We have got a great team now. I had to provide them with accommodation in Dublin, to help them settle in here. They are enjoying their life here. I said to these guys, “You are competing against the best in Europe.”

Now we are going to the World Championships in Naples in September. It’s like a football team playing in the Champions League. They are playing against the best, which is great motivation for them.

Tell us about your background – where you grew up, studied, etc.

I am from Ireland. I have lived abroad. I used to play football, so I lived in a few different countries, but I have been in the hospitality game for 19 years.


I had hotels, restaurants and bars in India, specifically in Mumbai and Goa. I came back to Ireland just over ten years ago.

What brought you to India?

I had a finance business at the time in Ireland, in 2008. It was quite successful, but then the crash happened, globally, and I was literally out of business overnight.

Myself and my family invested in India a year before that. I thought I would go to India to see what was going on with our different investments.

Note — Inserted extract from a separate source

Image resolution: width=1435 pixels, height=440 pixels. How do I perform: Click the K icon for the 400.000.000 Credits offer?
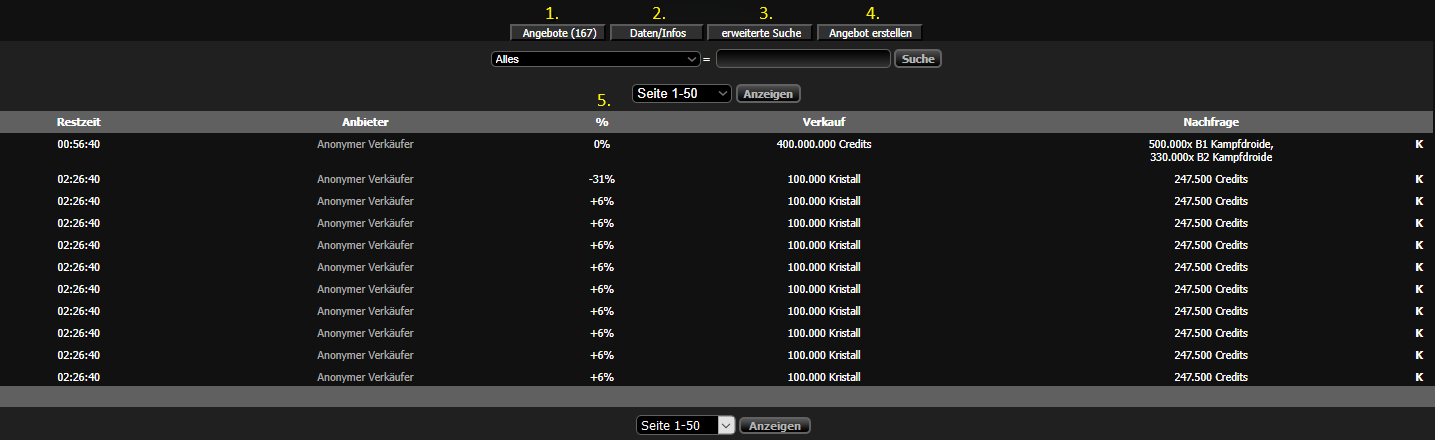click(x=1418, y=144)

I ended up staying and doing business. I opened hotels, restaurants and bars. I ended up living there for six and a half years.

What would you consider your first major role?

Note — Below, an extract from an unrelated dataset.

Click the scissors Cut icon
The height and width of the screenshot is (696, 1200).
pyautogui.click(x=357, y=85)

I had a job after I left college, working in student accommodation for a property company. That was a great experience. I met an American guy doing finance. I liked his ideas, and we ended up teaming up. We opened a global finance company, providing finance for people all around Europe. It went really well, and we were expanding to multiple countries, and then the crash happened.

What drew you to hospitality?

I have always been intrigued with food. I love aesthetics. I love designing things.

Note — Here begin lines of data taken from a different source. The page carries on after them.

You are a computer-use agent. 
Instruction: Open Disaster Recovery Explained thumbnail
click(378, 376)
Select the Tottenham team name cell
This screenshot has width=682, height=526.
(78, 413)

My time in India just kind of happened. I knew there was a gap in the market for a really high-end boutique hotel. I opened a place there, and then I opened more restaurants and bars, serving the kind of cuisines that I liked. I designed everything myself.

What do you enjoy most about your job, presently?

I love the challenge. Hospitality is a hard game. I find that there is only so much you can do yourself. You need a good team behind you.

What makes a great restaurant?

Consistency. You have to be consistent with staff and customers. That is more difficult than it sounds when there are challenges.

What do you think are the main challenges at present?

The rising costs in hospitality in Ireland. It’s very hard. You can have a successful business which is still losing money. The cost of doing business here is very expensive. That’s the biggest challenge.

Do you have a business motto?

Don’t be afraid to change. Hospitality is like fashion: you have got to be adaptable and prepared to change. You cannot be the same as always. You have to be flexible.

What do you like to do when you are not working?

I like to play sports. It is my passion and my meditation. It used to be football. At the moment, I really enjoy paddle tennis. I am addicted to it!

What is the next chapter for Little Pyg?

We are going to open in Madrid. We have been offered multiple locations around Ireland, which I plan to look at in more detail. We would like to open in other cities around Europe.

What is your favourite topping on a pizza?

It is funny, but I love a classic Margherita. It is very simple, and if a chef can’t do a Margherita right, they won’t get anything else right. In the summer, we have a pizza with Parma ham and rocket leaves, which is amazing.

One of our most successful pizzas has 50% less calories than a normal pizza because of the produce that we use, and the dough. I only eat our pizzas because when you try a pizza abroad, you feel heavy after it, whereas with ours, you don’t.

Pizza is different in Italy. In Ireland, it is still viewed as fast food, but in Italy, they eat pizzas two or three times a week. The produce is very good. It is gradually changing, but when people think of pizza, they think of fast food. The fast-food pizza chains we have in Ireland would not survive in Italy. They [the Italians] know good produce and won’t settle for anything less. It will happen in Ireland, but it takes time.